John Locke was born in 1632, and he went to the Westminster School at London before he went onto Oxford. And one of the most interesting things about John Locke is just how much his thoughts transformed over the course of his life. I mean, you read some of his writing from when he was at Oxford, and it’s practically indistinguishable from later on in his life when he had these radical political views. Like I said last time, when John Locke was in his early 20s, he’s actually a huge proponent of a monarchy at that time. And it’s not until after his formal education—it’s not until when he continues trying to learn about these subjects, talking to influential people, listening to new viewpoints—it’s not until then that he arrives at these radical government positions that would eventually change the world. And what’s impressive to me—what’s most impressive to me, I should say—is that he didn’t really need to do any of this.

I feel like something happens with most people right around when they graduate high school. There’s this feeling like they’ve already gone through their education, and now they got the world pretty much figured out. And it’s such a contrast from what it’s like before. I mean, as babies, we come into the world with nothing. I mean, you just look into the eyes of a baby and watch it look around the room just starry eyed. It’s soaking up everything. There’s a reason why the common expression is that a baby’s brain is like a sponge. They’re constantly learning about the world around them. And then they have their first day of school, and then they go to first grade and second grade; and they learn a little bit more about what it’s like to be a human. And then they go on to high school. They graduate. If they’re lucky, they go to college, and they learn some more.

But then something happens with most people right around here. Learning about new things, for whatever reason, just is not as much of a priority anymore. And it makes sense. They spent the last decade and a half of their life going to school, learning. They’ve gleaned this lens that they view the world through that works for them. And their life is going really good. So now, life becomes more about using what they’ve already learned as opposed to remaining a perpetual student of the game. And it’s funny, because if you asked 99% of these people if they think that they know everything in the world or if they think they got it all figured out, all of them would say, no, of course I don’t. They realize it should be a priority to learn. But I think there’s a difference between common knowledge and common practice.

####################

EXERCISE REQUIREMENTS:
- A) Which school grades or levels does the talk on John Locke name when it traces how people move through their education?
- B) Could you write the next part of the talk on John Locke, picking up right after its final sentence?

MATERIAL PROVIDED:
####################

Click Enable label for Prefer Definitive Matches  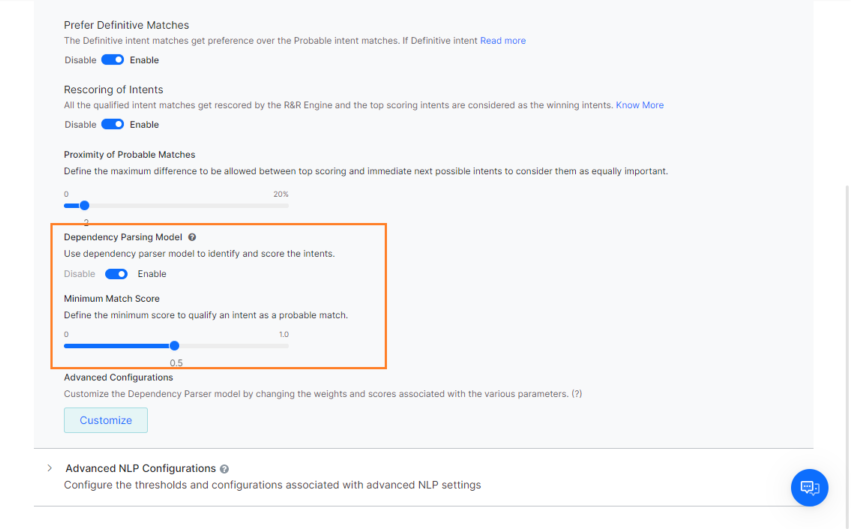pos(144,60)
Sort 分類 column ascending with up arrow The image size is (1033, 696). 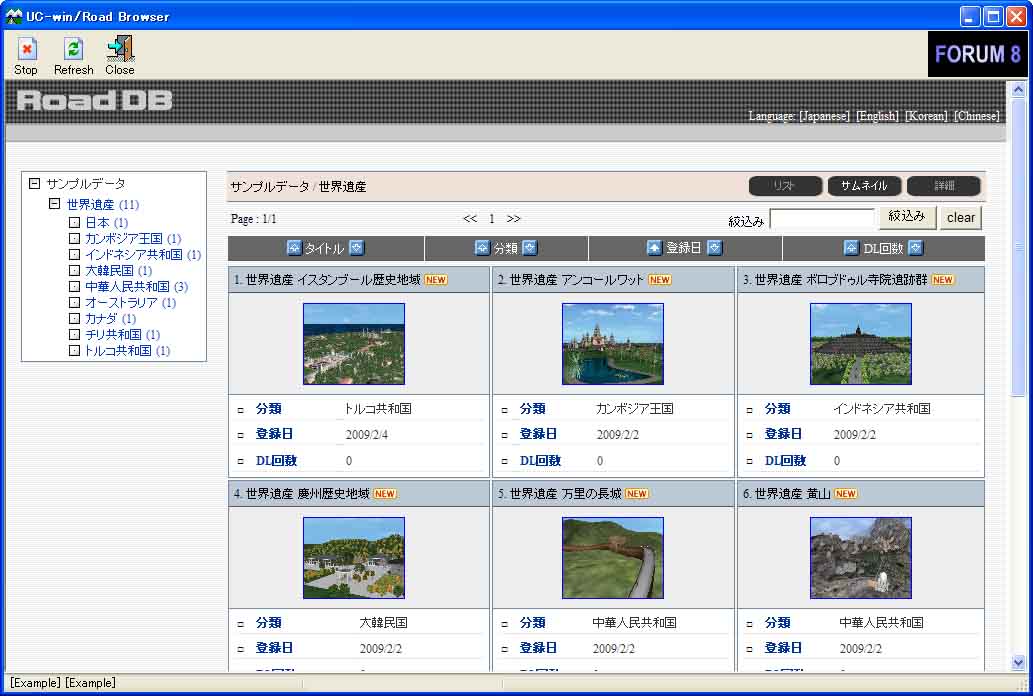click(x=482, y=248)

####################

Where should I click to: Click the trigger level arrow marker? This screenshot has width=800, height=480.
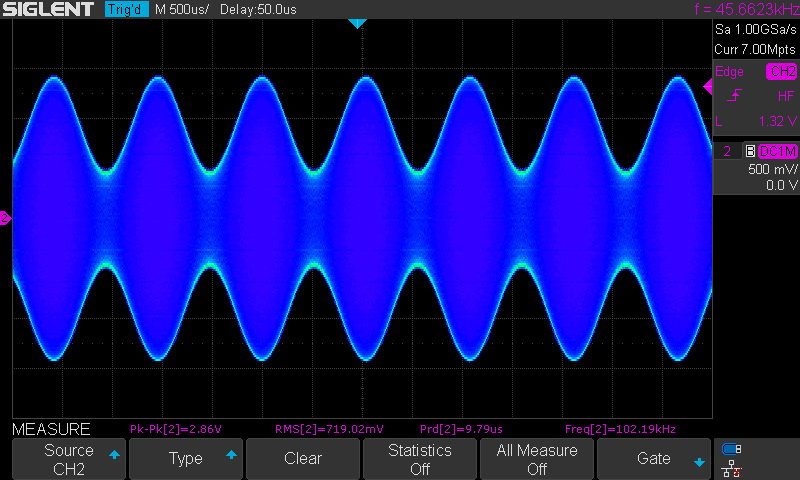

####################

ANSWERS BY TASK:
- A) First grade, second grade, high school, and college.

- B)
And John Locke was somebody that never stopped learning and adapting throughout his life. But let’s just imagine if he did. Let’s imagine that John Locke grew complacent about his political beliefs. Let’s picture, what if John Locke was 70 years old and he felt the exact same way politically that he did when he was in college? Where would the world be today? And it’s kind of inspiring. I mean, this audience is filled with people that understand the value of learning day by day, of continuing that process of education all throughout your life. What if one of you guys come up with an idea like John Locke? What if you change the world, you know? Just something to think about.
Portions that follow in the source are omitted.